BANJARBARU, banuapost.co.id–
Kalsel sebagai salah satu alternatif jadi Ibu Kota Negara (IKN) Indonesia, selain
berada di posisi sentral, juga berada di Alur Laut Kepulauan Indonesia (ALKI)
II di sekitar Selat Makassar.
“Lebih luar biasa lagi, kita bebas dari gempa bumi dan
gunung api,” tegas Gubernur Kalsel, H Sahbirin Noor, dalam Dialog Nasional Kalimantan
untuk Indonesia, Senin (15/7).
Dialog nasional yang digagas Kementerian PPN/Bappenas ini,
mengangkat tema: “Menuju Ibu Kota Masa Depan: Smart, Green, Beautiful, dan
Sustainable.”
Secara infrastruktur dan daya dukung untuk ibu kota baru,
lanjut Paman Birin, sapaan akrabnya, Kalsel punya lima bandara, yaitu: Bandara
Warukin, Bandara Syamsudin Noor, Bandara Bersujud, Bandara Gusti Syamsir Alam,
dan Bandara Mekar Putih.
“Bahkan kita juga punya wilayah yang bisa dijadikan
pelabuhan samudra, yaitu Pelabuhan Samudera Batu Licin, Pelabuhan Nasional
Trisakti, Pelabuhan Stagen, dan Pelabuhan Internasional Mekar Putih,” jelasnya.
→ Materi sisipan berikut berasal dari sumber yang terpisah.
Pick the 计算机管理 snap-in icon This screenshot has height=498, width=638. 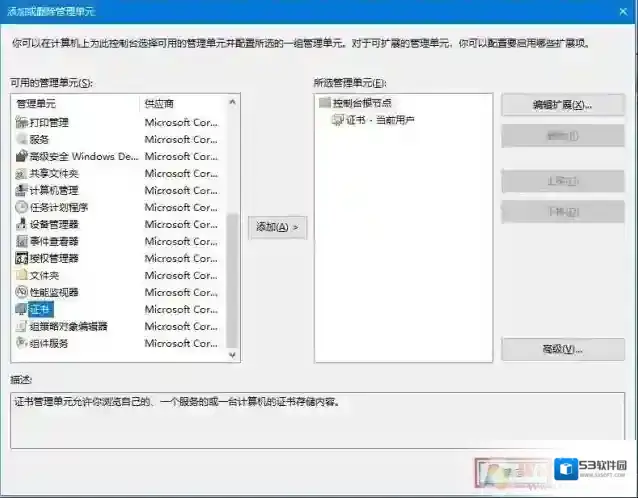tap(22, 190)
Kesiapan infrastruktur lainnya, lanjut gubernur, trase
kereta api dan jalan bebas hambatan. Mengingat konektivitas perkeretaapian di
Kalimantan, juga menjadi harapan masyarakatnya.
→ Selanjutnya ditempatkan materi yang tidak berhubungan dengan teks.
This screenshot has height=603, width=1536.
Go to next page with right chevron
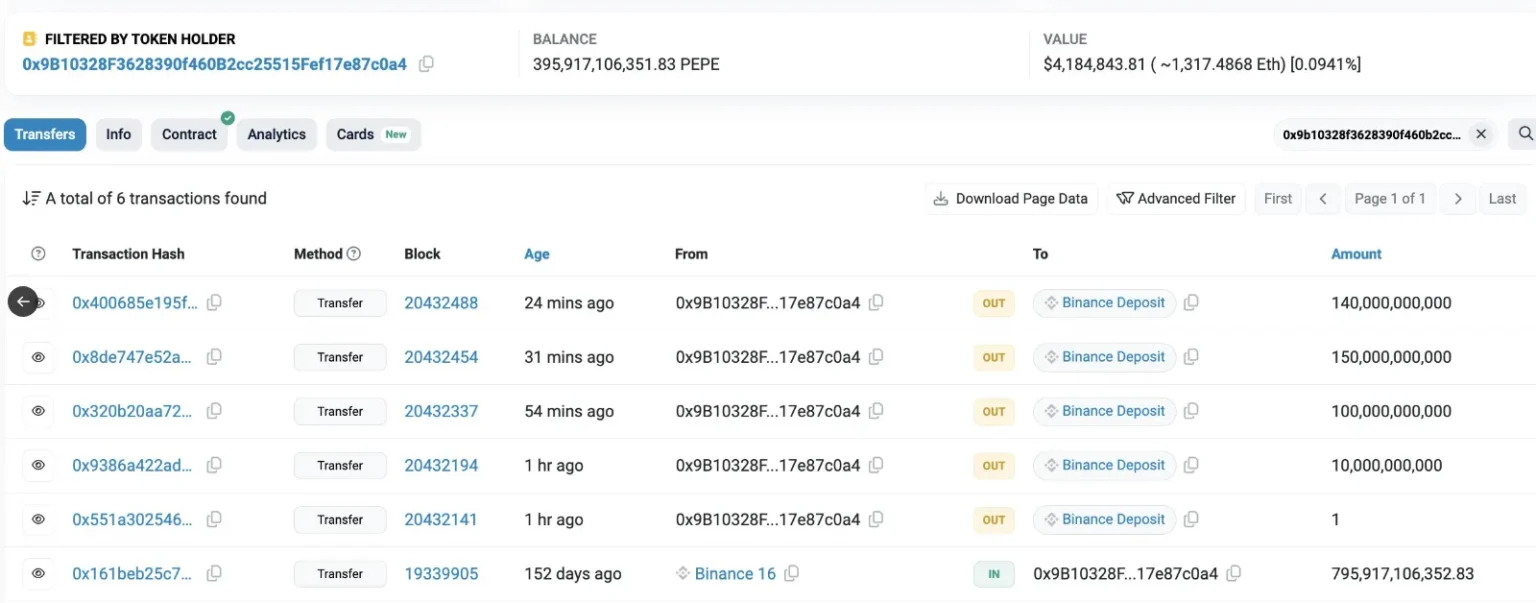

Keunggulan lainnya, sebut gubernur ada 4. Pertama, Kalsel
berada tepat di tengah wilayah Indonesia. Kedua, berada dalam cakupan pelayanan
jalan nasional.
Ke-3, 70 persen wilayah deliniasi tergolong ke dalam
kerawanan rendah terhadap bencana banjir.
“Sedang yang terakhir, secara historis tidak pernah
terjadi konflik social,” pungkasnya.
Sementara Kepala Badan Perencanaan Pembangunan Daerah
(Bappeda) Provinsi Kalsel, Nurul Fajar Desira, mengakatan, di mana pun IKN
dipilih selama di Kalimantan, tetap mendapat manfaat.
“Terutama dari sisi ekonomi. Misalnya kita menjadi
penyedia beras untuk IKN, menjadi lahan untuk lumbung padi nasional. Kalau ibu
kota nanti ada, kita bisa jualan,” katanya.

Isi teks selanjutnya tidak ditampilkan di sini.